* [PASSAGE TO READ]:
-----
Things I wish I knew when beginning testing

The following statements will save you lots of time, and most importantly, develop a better application when beginning Rails development.

Fixtures are faster, but conciseness is more important. Use factories (Machinist or Factory girl). Don't worry about the speed of your test/ spec suite. Use autotest or autospec. --- I started out with fixtures, then switched to factories. Lost patience and switched back to fixtures. Now back to factories for maintainability and conciseness.

Do not mock everything to make your test/spec suite "database independent". Your tests are SUPPOSED to break when you change code in your model or controller. Mocking everything will not allow this, and will give you the feeling that you're developing a second application in your test/spec suite. --- Yes, it will speed up your tests/specs, but once again, conciseness is more important.

Your test framework does not matter. Test/unit, Shoulda, RSpec all produce the same outcome. Choose by what syntax you feel comfortable with. For every great developer that uses test/unit, there is a great developer using RSpec. --- For whatever reason I cannot explain, RSpec feels most comfortable to me. I started with test/unit, switched to RSpec, then shoulda, then test/unit, and now back to RSpec. I will not switch again.
-----
* [SOURCE MATERIAL]:

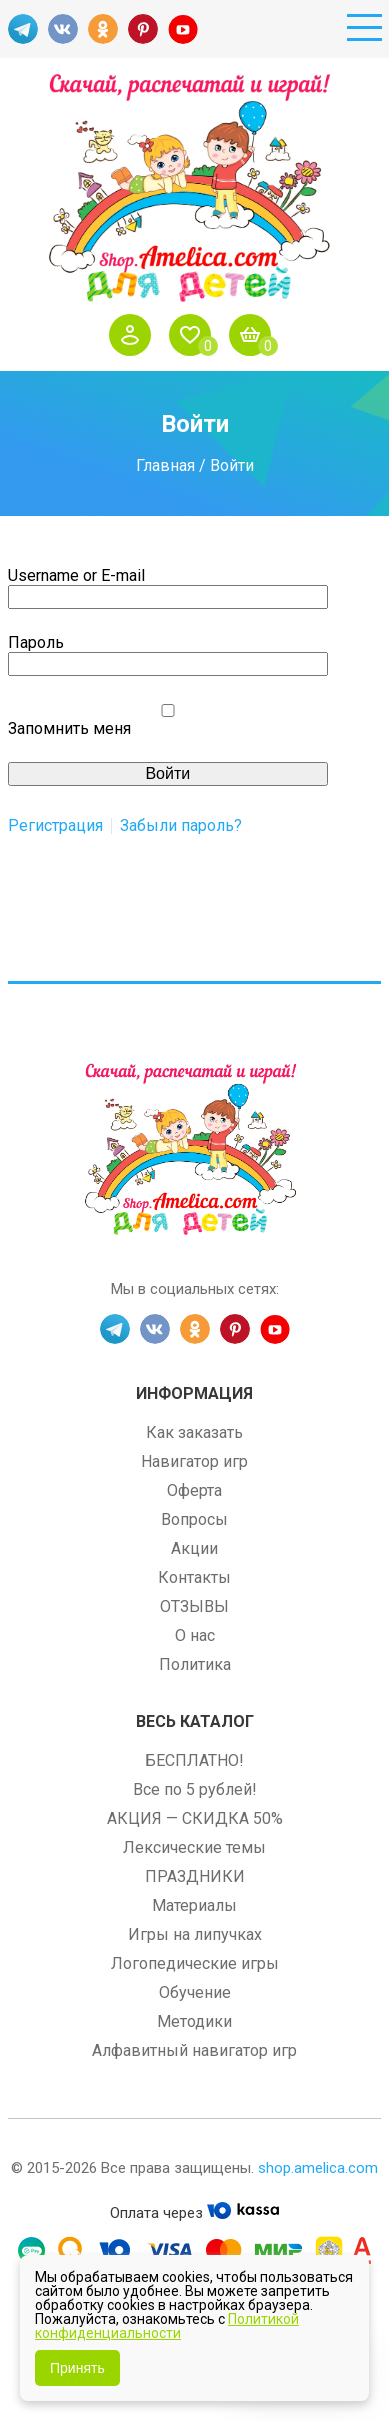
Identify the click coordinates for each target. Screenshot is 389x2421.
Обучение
-----
* [EXERCISE DETAILS]:
Print, without alteration, the stretch of the text on beginning Rails testing that opens with the words "The following statements" and closes with "maintainability and conciseness.".

* [FULL OUTPUT]:
The following statements will save you lots of time, and most importantly, develop a better application when beginning Rails development.

Fixtures are faster, but conciseness is more important. Use factories (Machinist or Factory girl). Don't worry about the speed of your test/ spec suite. Use autotest or autospec. --- I started out with fixtures, then switched to factories. Lost patience and switched back to fixtures. Now back to factories for maintainability and conciseness.